#### [INSTRUCTIONS FOR THE TASK]
Give the data again exactly as it is written.

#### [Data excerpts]
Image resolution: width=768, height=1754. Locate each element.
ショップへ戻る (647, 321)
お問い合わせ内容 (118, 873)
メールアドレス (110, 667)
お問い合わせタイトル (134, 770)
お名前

#### [EXERCISE ANSWER]
Image resolution: width=768, height=1754. Locate each element.
ショップへ戻る (647, 321)
お問い合わせ内容 (118, 873)
メールアドレス (110, 667)
お問い合わせタイトル (134, 770)
お名前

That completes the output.